Rabu, 20 Maret 2013

Ilmu Zaman Klasik Dengan Ilmu Zaman Moderen

ZAMAN KLASIK

Sistem pendidikan zaman klasik (dari lahirnya Islam hingga kolonialisme Eropa ke negara-negara muslim) memungkinkan sesorang yang menuntut ilmu menjadi seorang alim miltidisiplin; semakin tinggi dan lama dia belajar ilmu semakin luas dan dalam ilmunya.

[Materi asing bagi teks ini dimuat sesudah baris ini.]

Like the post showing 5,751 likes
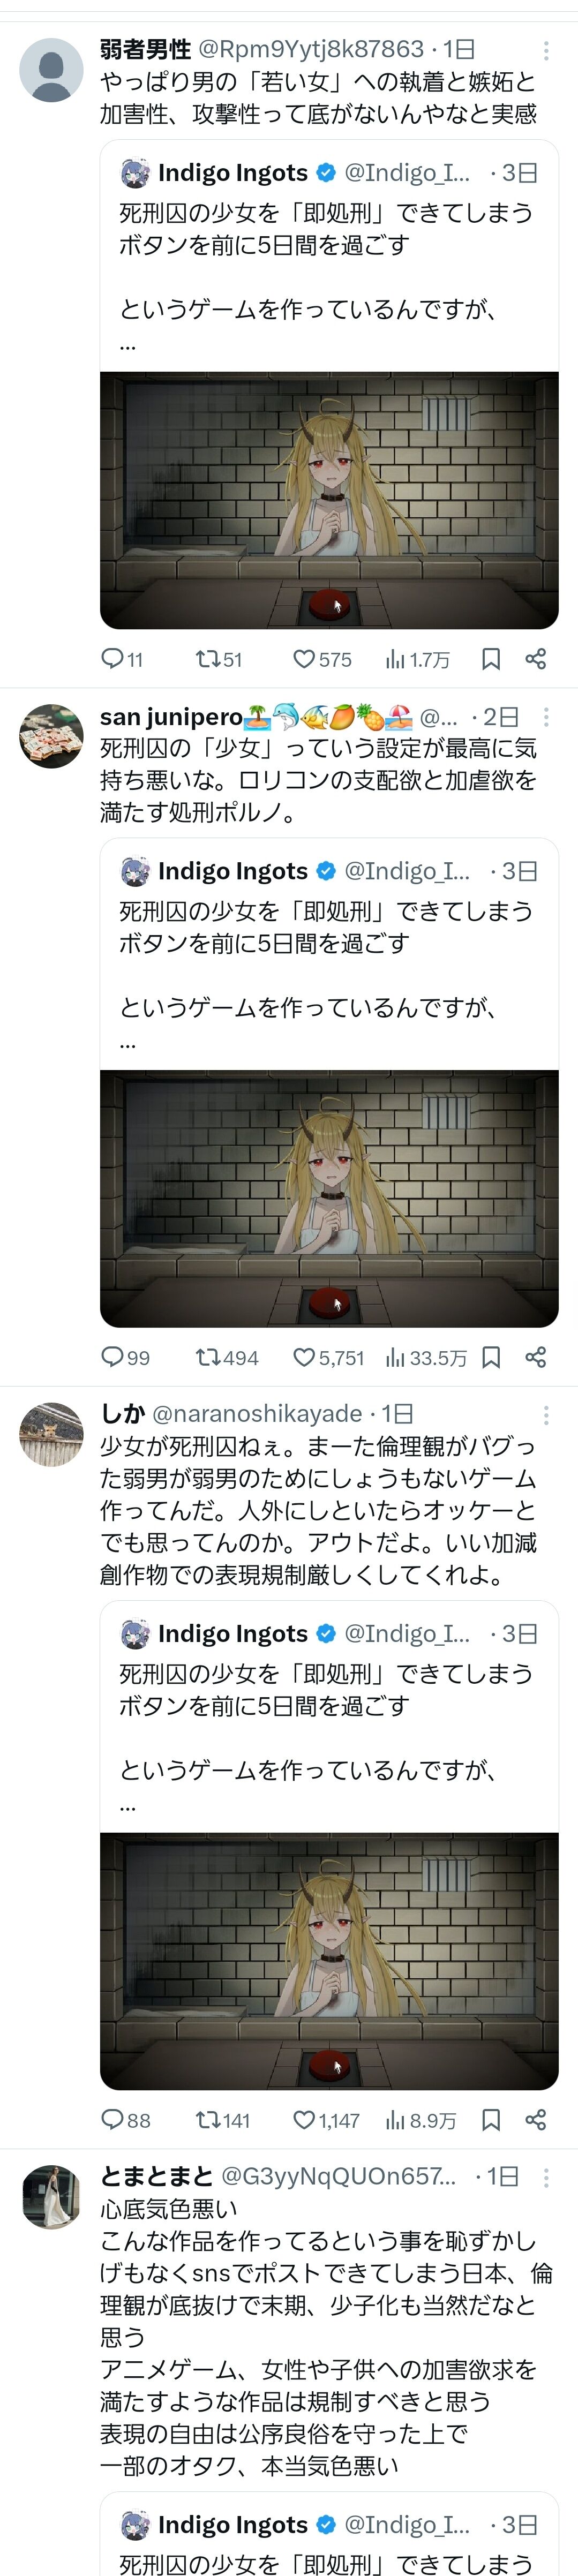This screenshot has height=2576, width=578. coord(328,1357)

pendidikan dimulai dengan belajar dan menghafal al-Quran dan Hadits di kuttab, kemudian belajar bahasa dan sastra, kemudian belajar fiqh, dilanjutkan dengan ushuluddin dan ilmu-ilmu lain; semakin tinggi level pendidikan semakin banyak bidang ilmu yang dipelajari seperti matematika, aritmatika, fisika, biologi, kedokteran, astronomi dan lain-lain.

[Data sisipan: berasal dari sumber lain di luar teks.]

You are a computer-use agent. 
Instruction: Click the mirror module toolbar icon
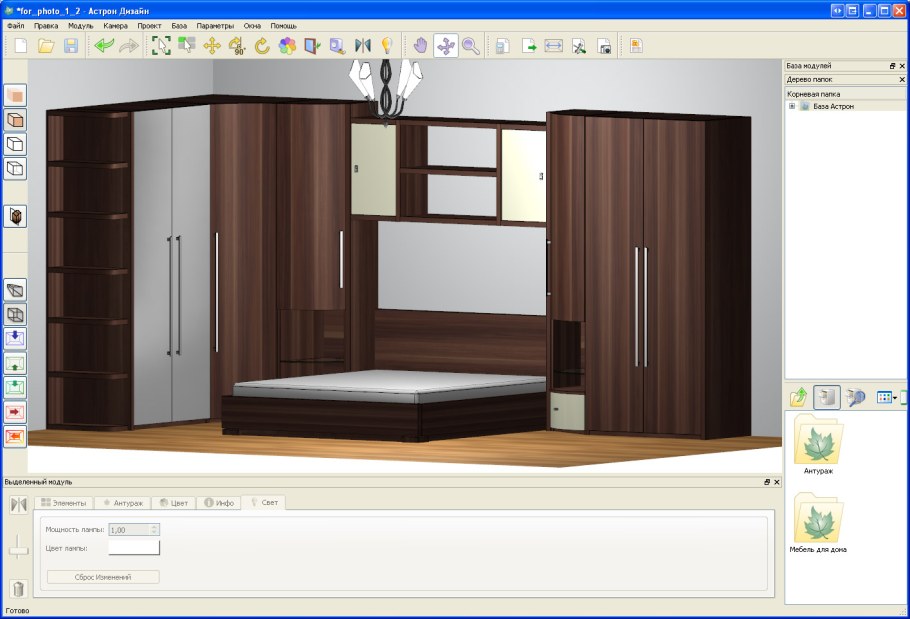[x=362, y=45]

maka tidak heran jika kita menemukan banyak seorang ulama pada zaman ini yang mengarang banyak buku dalam banyak bidang ilmu. Contoh al-Imam al-Ghazali, selain seorang faqih, juga seorang ushuli, theolog, filsuf, sufi, mufassir. Kita juga mendapati as-Suyuti sebagai seorang faqih, mufassir, ahli bahasa. Kita juga mendapati ibn Rusydi sebagai qadhi, faqih dan filsuf. Ibn Taimiyah sebagai faqih, theolog ushuli, mufassir, sufi. dan masih banyak ulama lain.

ZAMAN MODERN

Ditandai dengan zaman pencerahan Eropa, yang kemudian bangsa-bangsa Eropa mulai menjelajahi dan menjajahi dunia. Zaman ini juga tanda mulai melemahnya negeri-negeri muslim. Bahkan negeri-negeri muslim pun menjadi objek jajahan Eropa.

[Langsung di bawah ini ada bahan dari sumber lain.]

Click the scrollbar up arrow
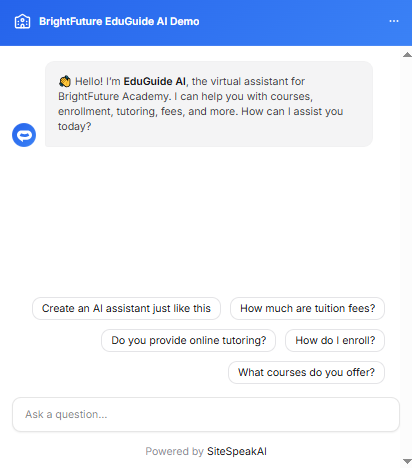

Efek dari formula "yang lemah mengikuti yang kuat" menyebabkan negeri-negeri muslim mengadopsi gaya Eropa; termasuk dalam sistem pendidikan; atas nama modernisasi. Maka, terjadilah apa yang dinamakan spesialisasi pendidikan; semakin lama dan tinggi level pendidikan semakin mengkhususkan atau spesial (baca: menyempitkan) ilmu.

Sistem ini memulai pendidikan dengan Sekolah Dasar hingga SMP dengan mempelajari banyak bidang ilmu sekaligus, bahasa, matematika, fisika, biologi, kimia, sejarah, ekonomi, geografi, fiqh, aqidah, quran, hadits akhlak dan lain-lain.

kemudian di tingkat SMA mulai ada penjurusan (spesialisasi) kelas. maka kita temukan ada kelas IPA, IPS, Bahasa, dan Agama. bahkan pada tingkat ini juga ada penjurusan yang lebih spesial lagi seperti SMK (kejuruan).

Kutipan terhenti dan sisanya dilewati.